Member of the Iowa Senate from the 24th district
- In office January 8, 1945 – January 11, 1965
- Preceded by: Edwin Schluter
- Succeeded by: Max Mills

Member of the Iowa Senate from the 49th district
- In office January 13, 1941 – January 8, 1945
- Preceded by: Charles Hoeven
- Succeeded by: Duane Dewel

Member of the Iowa House of Representatives from the 99th district
- In office January 11, 1937 – January 13, 1941
- Preceded by: William Oehmke
- Succeeded by: Melvin Burns

Personal details
- Born: December 9, 1889 Hastings, Nebraska
- Died: May 24, 1981 (aged 91) Rock Rapids, Iowa
- Party: Republican

= Jans Dykhouse =

American politician (1889–1981)

Jans T. Dykhouse (December 9, 1889 – May 24, 1981) was an American politician.

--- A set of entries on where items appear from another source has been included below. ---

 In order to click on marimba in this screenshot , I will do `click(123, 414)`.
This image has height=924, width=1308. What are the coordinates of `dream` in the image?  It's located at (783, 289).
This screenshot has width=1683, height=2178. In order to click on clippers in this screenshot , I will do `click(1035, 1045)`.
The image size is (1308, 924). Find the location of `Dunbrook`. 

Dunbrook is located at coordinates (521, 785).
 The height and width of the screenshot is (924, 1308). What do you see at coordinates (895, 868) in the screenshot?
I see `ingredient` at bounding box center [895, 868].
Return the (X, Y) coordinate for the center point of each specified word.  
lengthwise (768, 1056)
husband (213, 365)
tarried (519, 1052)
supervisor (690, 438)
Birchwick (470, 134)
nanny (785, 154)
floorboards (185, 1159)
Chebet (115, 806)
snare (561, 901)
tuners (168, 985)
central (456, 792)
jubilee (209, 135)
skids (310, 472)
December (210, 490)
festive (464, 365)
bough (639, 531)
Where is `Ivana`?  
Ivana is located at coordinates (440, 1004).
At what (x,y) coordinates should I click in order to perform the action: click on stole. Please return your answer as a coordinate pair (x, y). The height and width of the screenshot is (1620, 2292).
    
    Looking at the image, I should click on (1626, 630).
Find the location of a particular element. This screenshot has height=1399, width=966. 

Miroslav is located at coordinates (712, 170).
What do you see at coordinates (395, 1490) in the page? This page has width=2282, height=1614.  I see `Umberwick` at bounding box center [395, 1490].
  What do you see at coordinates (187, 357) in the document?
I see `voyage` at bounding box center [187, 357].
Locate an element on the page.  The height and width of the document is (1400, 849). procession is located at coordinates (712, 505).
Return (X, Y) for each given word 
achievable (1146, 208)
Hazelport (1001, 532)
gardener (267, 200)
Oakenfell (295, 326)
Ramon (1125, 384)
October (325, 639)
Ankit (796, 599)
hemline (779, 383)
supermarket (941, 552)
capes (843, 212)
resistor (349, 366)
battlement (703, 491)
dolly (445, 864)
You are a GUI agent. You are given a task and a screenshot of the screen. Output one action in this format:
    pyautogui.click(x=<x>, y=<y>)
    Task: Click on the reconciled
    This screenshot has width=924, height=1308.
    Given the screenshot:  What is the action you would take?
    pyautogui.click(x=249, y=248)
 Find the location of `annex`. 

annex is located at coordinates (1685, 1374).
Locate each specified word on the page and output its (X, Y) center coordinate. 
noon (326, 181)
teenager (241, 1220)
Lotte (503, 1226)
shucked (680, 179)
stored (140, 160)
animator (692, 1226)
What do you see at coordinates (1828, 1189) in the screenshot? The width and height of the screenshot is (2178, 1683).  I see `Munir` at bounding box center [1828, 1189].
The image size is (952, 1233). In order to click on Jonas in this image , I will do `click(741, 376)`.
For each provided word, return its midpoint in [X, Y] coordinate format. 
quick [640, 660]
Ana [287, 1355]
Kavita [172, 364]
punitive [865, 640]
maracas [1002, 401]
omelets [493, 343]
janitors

Born in Hastings, Nebraska, on December 9, 1889, Dykehouse was raised in Lyon County, Iowa, where his family had moved in 1892. He graduated from Rock Rapids High School and the University of Dubuque. After completing his college education in 1916, Dykehouse worked as a banker for fifteen years, and subsequently diversified his business interests into real estate, insurance, and farming.

Dykhouse was affiliated with the Republican Party. He won election to the Iowa House of Representatives in 1936 and 1938, serving District 99. Dykhouse contested the 1940 Iowa Senate election, and won the District 49 seat for a single four-year term. He was reelected to the Iowa Senate five times thereafter, as the legislator representing District 24.

Dykhouse attended the Rock Rapids United Methodist Church. He married Little Rock native Dora Getting in October 1917, with whom he raised three children. He died on May 24, 1981, in Rock Rapids, Iowa at age 91.